Hypothesis 2: Trump’s endorsement had a negative impact on Republican candidate’s performance.

Pundits have suggested that low-quality or extreme candidates endorsed by former President Trump tended to underperform in competitive districts and that this could have been the reason why Republicans did not gain as many seats as expected (Cohn, 2022; Wallach, 2022). I did not include candidates’ ideology or Trump’s endorsement in the model, which could have led me to overestimate Republican strength in several districts. Interestingly, in all 5 districts for which Wallach (2022) argues that the “Trump penalty” had a pivotal impact (NC-13, OH-13, OH-9, PA-08, WA-03), my models falsely predicted a Republican victory.

Hypothesis 3: The model was overfit on 2014 and 2018 data.

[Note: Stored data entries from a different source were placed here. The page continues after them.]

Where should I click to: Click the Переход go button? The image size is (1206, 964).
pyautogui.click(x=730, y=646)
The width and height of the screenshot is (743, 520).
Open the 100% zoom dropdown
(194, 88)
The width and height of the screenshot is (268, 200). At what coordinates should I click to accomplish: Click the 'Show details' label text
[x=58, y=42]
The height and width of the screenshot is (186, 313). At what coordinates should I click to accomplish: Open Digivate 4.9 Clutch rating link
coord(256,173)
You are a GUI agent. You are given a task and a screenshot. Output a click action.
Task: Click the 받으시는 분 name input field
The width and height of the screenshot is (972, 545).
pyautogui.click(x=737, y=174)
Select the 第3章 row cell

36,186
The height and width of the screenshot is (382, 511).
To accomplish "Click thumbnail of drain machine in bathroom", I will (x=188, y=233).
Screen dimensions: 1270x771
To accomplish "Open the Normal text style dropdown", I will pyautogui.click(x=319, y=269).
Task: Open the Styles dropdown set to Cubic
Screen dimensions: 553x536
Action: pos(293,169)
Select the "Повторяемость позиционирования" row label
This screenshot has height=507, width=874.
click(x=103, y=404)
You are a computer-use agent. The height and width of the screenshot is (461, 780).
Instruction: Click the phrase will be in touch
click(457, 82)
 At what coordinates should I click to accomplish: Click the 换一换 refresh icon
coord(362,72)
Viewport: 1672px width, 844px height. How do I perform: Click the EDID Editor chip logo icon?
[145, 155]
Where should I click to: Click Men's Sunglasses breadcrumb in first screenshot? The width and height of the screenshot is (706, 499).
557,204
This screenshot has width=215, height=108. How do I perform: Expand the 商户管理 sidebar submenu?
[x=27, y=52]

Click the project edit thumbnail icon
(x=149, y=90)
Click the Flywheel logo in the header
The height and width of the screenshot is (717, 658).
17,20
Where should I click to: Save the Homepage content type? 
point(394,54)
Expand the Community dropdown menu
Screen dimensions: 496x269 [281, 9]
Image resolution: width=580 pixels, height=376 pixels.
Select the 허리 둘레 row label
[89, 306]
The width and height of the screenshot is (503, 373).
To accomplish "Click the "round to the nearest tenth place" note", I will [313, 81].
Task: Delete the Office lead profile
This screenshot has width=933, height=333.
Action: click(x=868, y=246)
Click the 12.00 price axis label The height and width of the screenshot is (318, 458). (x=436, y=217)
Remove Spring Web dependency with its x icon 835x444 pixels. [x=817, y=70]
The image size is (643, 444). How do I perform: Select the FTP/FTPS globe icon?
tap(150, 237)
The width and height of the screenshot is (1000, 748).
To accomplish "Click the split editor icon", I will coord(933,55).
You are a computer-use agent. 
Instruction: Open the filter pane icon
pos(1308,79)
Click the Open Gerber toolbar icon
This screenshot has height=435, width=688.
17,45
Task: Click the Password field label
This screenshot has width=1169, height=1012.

The key assumption behind Model 2a/2b was that the 2014 and 2018 elections would help us predict candidates’ district-level performance relative to the national popular vote share in 2022. However, it is possible that district-level vote share tends to deviate from the popular election more in some elections than others. The 2014 midterms resulted in a landslide victory for Republicans in the House and the 2018 midterms resulted in a Democratic landslide victory. For these two elections, the ratio between the district-level vote share and the popular vote share could have been larger than in 2022. This could have made the predicted values for Model 2a/2b larger than the actual values. Even though Model 1 suggested that the Republicans have a slight advantage over Democrats, if the magnitude of the predicted values in Model 2a/2b was too large, the Republican advantage at the district level would have been amplified. The risk of overfitting on the training data would have been mitigated if there were more data points in the training data. However, due to data availability issues, I only used data from 2014 and 2018.

4. How to Test Proposed Hypothesis

Testing Hypothesis 1: Performance in open seats

To see whether Democrats did well in open seats this election cycle, I could conduct a difference-in-differences test, where the treatment group is open seats and the control group is other seats. If we compare the 2018 district-level Democratic vote share and the 2022 district-level Democratic vote share, on average, the control group most likely experienced a decline between 2018 and 2022 since 2018 was a landslide victory for Democrats. Democratic candidates in open seats on average could have experienced a decline in the vote share, but if this decline is smaller than the decline seen among the control group, that would be in line with my hypothesis that Democrats did relatively well in open seats in 2022.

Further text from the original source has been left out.